PLC Six found guilty of trespass on west coast nuclear weapons base

Editor’s Note: Thanks to Nick Mele for his stellar onsite reporting of the Federal trial of the PLC Six. Click here to read more about the March 7, 2017 nonviolent direct action that led to yesterday’s trial.

Tacoma, Washington, September 6, 2017: Nuclear resisters were found guilty in US District Court of criminal trespass for their nonviolent protest at a US Navy nuclear weapons installation in Washington State.

In a trial of six nonviolent activists who conducted an act of civil resistance on March 7, 2017 at Naval Base Kitsap-Bangor in Silverdale, Washington, Magistrate Judge David W. Christel found the PLC Six (Mary H. Mele, Karan Founds-Benton, Charles Smith, Betsy Lamb, Steven Kelly SJ, and Alexandria Addesso) guilty of trespassing. The defendants had all stipulated to the Navy’s version of the facts in the case but pleaded not guilty to the charge of criminal trespassing. Their motion to include international law and necessity in their defense had previously been denied at the request of the prosecution.

The six resisters had crossed the marked property line onto the Bangor Trident base while reading sections of the Nuremberg Principles out loud before being arrested by military police. They were charged with trespassing and received ban and bar letters before being released.

They were part of a demonstration at Naval Base Kitsap-Bangor in Silverdale, Washington on March 7th at the conclusion of the Pacific Life Community’s (PLC) annual gathering.
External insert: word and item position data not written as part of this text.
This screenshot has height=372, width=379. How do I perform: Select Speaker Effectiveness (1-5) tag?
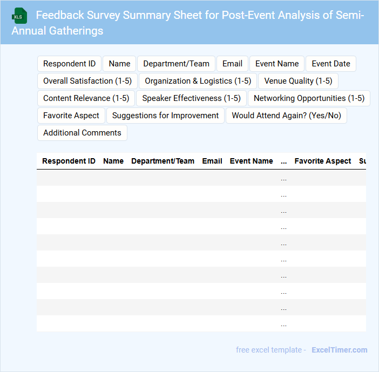point(191,98)
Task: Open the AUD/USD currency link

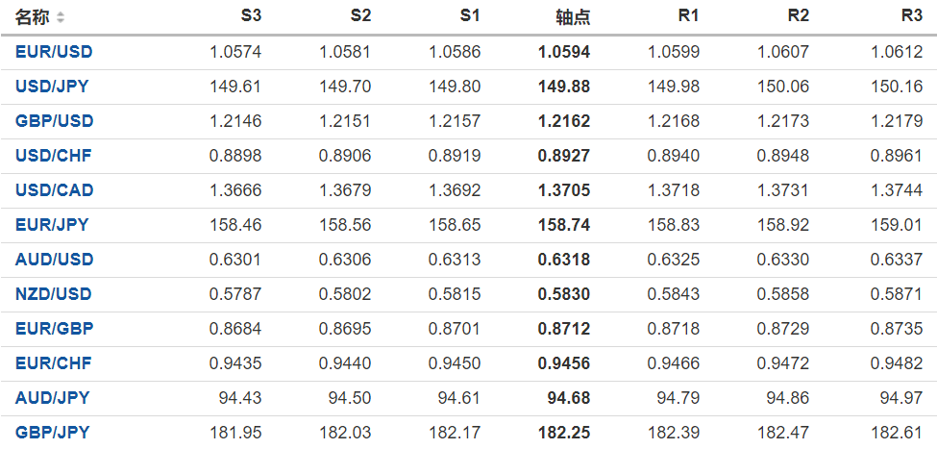Action: click(x=54, y=260)
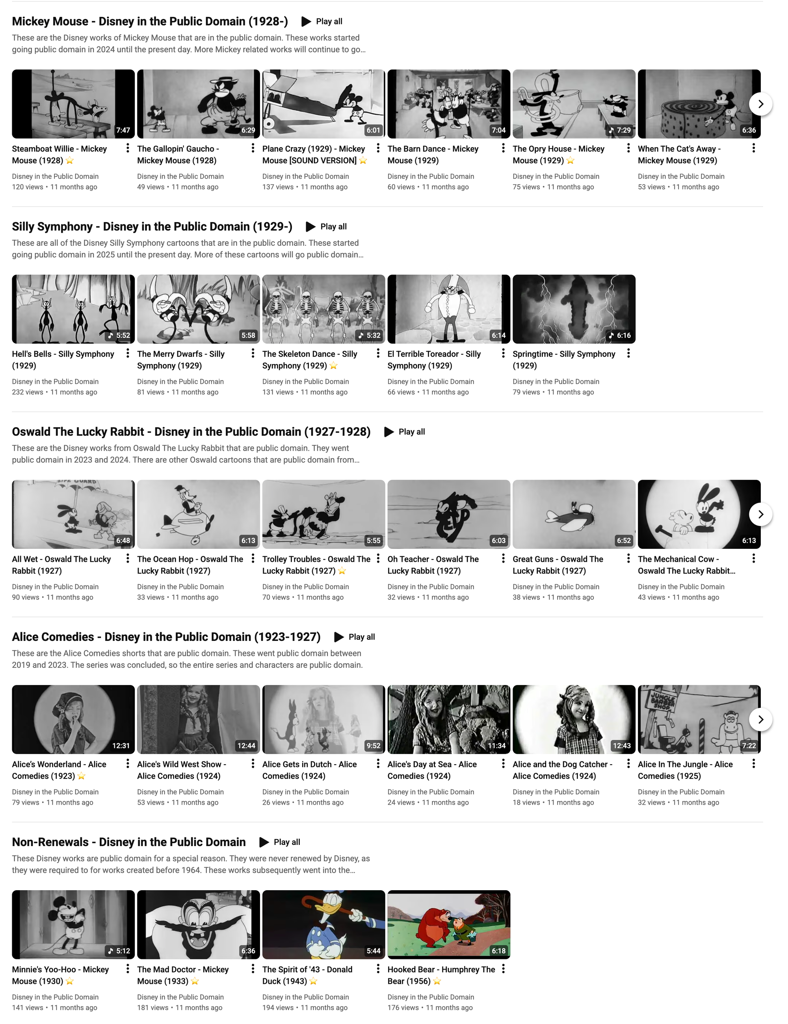Play all Mickey Mouse playlist videos

pyautogui.click(x=322, y=22)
The Bangor submarine base, just 20 miles from Seattle, has the largest concentration of deployed nuclear weapons in the U.S. If Washington state were a sovereign nation, it would be the third-largest nuclear-weapons state in the world.

All were sentenced to 100 hours of community service and charged a total of forty dollars in mandatory processing fees and fines. All but Lamb were placed on probation for one year; Lamb was given two years probation because of a prior probation violation.

The judge permitted each defendant to testify about their state of mind at the time they crossed the line at the entrance to Bangor Naval Base. In moving testimony, many spoke of their personal conviction that nuclear weapons are immoral; two pointed out that the president of the United States has sole authority to launch nuclear attacks without any consultative process or review.

Charley Smith of the Eugene, Oregon, Catholic Worker, carried a copy of the Nuremberg Principles when he crossed the line, as did the others; asked to explain their significance to him, Smith replied, “Very simply, if we remain silent or do not challenge the evils of society we are complicit in those evils just as much as those giving the orders to commit crimes against peace, war crimes, or crimes against humanity.”

Alexandria Addesso, the youngest of the defendants spoke movingly of nuclear disarmament as a right to life issue for her and her generation. She noted the many threats to younger people, from climate change to economic stagnation, and said, “I might not have ten, twenty or thirty years of life ahead of me, and I want to work with my peers to end the threat of nuclear annihilation.”

In his closing argument, defense attorney Blake Kremer cited legal precedent to challenge the judge to change the framework of his thinking and temper his verdict based on the facts of the case with his sense of justice.

Before sentencing, Lamb invited Judge Christel to collaborate with the defendants in concluding the trial with an outcome that would be both creative and just. She concluded “I want to quote just two lines from a favorite piece of music of mine, the fourth cantata of Johan Sebastian Bach. Freely translated they read ‘It was an awesome war when life and death contended./The victory remains with life, the reign of death is ended. Alleluia.’ This is my hope.”